--- WHAT TO WORK ON ---
Every line of the entries below from the one containing "Where should I click to: Switch" to the one containing "Task: Open the Module SDK dropdown", both ends included, must be written out exactly. No other line belongs in the answer.

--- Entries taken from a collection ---
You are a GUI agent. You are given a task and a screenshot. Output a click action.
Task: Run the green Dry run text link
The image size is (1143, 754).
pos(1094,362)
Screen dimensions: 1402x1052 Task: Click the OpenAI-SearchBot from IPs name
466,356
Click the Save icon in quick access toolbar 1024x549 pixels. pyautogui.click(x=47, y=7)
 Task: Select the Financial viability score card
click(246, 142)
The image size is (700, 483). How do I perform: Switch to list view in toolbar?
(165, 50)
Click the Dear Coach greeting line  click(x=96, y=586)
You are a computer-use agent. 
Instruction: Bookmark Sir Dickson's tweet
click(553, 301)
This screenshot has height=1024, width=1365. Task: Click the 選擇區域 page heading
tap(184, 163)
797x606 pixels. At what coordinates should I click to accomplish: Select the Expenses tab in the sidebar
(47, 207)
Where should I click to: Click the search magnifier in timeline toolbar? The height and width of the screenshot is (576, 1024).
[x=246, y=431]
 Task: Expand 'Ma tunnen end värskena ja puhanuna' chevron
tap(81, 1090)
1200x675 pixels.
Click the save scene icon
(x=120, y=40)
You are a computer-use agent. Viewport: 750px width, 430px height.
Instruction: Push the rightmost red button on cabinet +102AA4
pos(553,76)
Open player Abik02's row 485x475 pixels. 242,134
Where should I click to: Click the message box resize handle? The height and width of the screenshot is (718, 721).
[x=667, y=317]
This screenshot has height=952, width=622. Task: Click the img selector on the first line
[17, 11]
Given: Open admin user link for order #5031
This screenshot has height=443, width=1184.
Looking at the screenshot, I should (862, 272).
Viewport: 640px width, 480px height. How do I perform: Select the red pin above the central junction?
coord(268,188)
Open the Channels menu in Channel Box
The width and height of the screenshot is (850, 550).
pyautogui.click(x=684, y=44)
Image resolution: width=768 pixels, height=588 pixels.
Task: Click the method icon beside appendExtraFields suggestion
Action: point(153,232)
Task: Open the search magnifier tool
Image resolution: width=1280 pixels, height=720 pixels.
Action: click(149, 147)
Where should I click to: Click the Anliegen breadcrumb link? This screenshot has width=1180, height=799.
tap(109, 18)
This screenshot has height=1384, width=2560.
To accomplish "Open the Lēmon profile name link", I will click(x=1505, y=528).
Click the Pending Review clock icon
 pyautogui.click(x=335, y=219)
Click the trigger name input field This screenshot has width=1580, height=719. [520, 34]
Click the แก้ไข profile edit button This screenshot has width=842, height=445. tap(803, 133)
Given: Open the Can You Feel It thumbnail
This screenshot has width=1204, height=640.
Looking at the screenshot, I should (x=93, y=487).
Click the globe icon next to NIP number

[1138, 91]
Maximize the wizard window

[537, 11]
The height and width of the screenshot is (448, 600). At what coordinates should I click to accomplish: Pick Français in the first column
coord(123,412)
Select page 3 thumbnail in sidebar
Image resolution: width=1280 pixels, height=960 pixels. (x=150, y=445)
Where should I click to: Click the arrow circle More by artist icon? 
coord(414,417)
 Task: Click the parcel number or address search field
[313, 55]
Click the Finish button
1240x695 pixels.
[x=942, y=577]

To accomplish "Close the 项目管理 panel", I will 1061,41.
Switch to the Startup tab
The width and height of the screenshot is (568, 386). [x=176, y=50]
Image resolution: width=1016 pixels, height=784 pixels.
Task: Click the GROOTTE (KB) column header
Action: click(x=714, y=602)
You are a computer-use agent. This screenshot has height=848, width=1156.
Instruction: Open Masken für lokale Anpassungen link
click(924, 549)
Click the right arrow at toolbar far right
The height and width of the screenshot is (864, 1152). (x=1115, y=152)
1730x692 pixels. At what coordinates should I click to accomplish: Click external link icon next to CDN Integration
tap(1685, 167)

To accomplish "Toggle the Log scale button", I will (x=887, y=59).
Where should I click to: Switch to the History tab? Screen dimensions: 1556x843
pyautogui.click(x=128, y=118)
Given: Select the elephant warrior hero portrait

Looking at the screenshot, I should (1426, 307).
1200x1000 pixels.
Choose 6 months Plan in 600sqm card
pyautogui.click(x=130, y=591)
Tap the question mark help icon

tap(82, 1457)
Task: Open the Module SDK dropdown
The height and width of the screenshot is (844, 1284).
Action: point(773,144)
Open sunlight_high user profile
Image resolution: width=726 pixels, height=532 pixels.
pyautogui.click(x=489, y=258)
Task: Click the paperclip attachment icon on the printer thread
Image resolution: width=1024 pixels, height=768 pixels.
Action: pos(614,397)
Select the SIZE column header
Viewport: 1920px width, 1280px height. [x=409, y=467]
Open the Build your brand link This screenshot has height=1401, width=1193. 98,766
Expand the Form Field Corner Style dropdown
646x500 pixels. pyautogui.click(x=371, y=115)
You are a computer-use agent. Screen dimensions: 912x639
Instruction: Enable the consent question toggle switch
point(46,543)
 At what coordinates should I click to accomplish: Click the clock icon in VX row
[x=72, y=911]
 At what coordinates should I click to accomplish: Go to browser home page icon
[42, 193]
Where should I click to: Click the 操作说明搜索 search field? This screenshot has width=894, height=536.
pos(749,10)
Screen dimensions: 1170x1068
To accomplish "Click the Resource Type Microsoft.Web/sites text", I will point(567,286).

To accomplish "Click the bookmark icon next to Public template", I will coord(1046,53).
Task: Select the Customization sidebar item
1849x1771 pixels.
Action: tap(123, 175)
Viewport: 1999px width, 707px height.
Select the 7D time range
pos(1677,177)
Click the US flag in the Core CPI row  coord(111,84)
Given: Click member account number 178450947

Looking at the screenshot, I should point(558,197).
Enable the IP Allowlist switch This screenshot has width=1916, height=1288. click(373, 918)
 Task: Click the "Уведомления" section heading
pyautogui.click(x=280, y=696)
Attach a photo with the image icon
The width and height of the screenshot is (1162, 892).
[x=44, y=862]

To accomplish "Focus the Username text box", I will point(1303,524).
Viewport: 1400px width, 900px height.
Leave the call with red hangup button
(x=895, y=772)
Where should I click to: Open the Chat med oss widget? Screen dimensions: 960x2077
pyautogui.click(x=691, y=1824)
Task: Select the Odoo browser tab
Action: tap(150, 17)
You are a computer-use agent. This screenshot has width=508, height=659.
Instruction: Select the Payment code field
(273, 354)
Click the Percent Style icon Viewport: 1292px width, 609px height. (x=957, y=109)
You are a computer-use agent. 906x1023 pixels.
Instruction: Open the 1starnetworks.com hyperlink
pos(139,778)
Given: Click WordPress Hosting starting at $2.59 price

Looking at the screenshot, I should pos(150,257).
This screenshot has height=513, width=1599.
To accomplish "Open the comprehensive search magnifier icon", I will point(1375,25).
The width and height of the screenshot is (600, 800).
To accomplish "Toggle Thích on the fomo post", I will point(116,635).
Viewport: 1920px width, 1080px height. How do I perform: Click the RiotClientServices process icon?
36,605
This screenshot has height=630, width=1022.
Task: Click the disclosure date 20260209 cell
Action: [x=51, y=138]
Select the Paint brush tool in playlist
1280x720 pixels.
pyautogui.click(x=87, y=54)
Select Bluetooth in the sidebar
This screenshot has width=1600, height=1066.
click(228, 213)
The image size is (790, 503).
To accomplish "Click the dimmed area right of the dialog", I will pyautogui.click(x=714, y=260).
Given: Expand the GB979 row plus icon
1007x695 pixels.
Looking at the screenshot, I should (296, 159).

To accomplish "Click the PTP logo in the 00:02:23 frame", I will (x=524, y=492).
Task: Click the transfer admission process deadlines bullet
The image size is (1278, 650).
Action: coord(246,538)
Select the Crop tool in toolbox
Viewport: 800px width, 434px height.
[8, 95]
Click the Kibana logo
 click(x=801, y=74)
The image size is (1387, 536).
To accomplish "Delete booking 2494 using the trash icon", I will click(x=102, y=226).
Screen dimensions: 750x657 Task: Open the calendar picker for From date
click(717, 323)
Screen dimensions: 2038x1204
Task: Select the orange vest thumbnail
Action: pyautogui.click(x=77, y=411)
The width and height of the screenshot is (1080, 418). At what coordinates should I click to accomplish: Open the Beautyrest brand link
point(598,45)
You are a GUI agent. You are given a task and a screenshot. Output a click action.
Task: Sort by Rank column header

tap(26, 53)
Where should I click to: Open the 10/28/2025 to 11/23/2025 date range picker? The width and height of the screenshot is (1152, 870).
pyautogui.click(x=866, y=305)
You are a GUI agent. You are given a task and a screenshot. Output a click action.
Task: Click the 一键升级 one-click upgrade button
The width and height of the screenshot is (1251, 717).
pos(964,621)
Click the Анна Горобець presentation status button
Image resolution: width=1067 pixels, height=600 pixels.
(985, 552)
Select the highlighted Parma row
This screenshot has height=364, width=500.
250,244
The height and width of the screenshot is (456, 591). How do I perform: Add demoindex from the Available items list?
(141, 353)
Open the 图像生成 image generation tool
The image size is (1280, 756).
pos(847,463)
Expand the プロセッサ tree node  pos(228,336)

--- SOLUTION TO THE EXERCISE ---
Where should I click to: Switch to the History tab? Screen dimensions: 1556x843
pyautogui.click(x=128, y=118)
Given: Select the elephant warrior hero portrait

Looking at the screenshot, I should (1426, 307).
1200x1000 pixels.
Choose 6 months Plan in 600sqm card
pyautogui.click(x=130, y=591)
Tap the question mark help icon

tap(82, 1457)
Task: Open the Module SDK dropdown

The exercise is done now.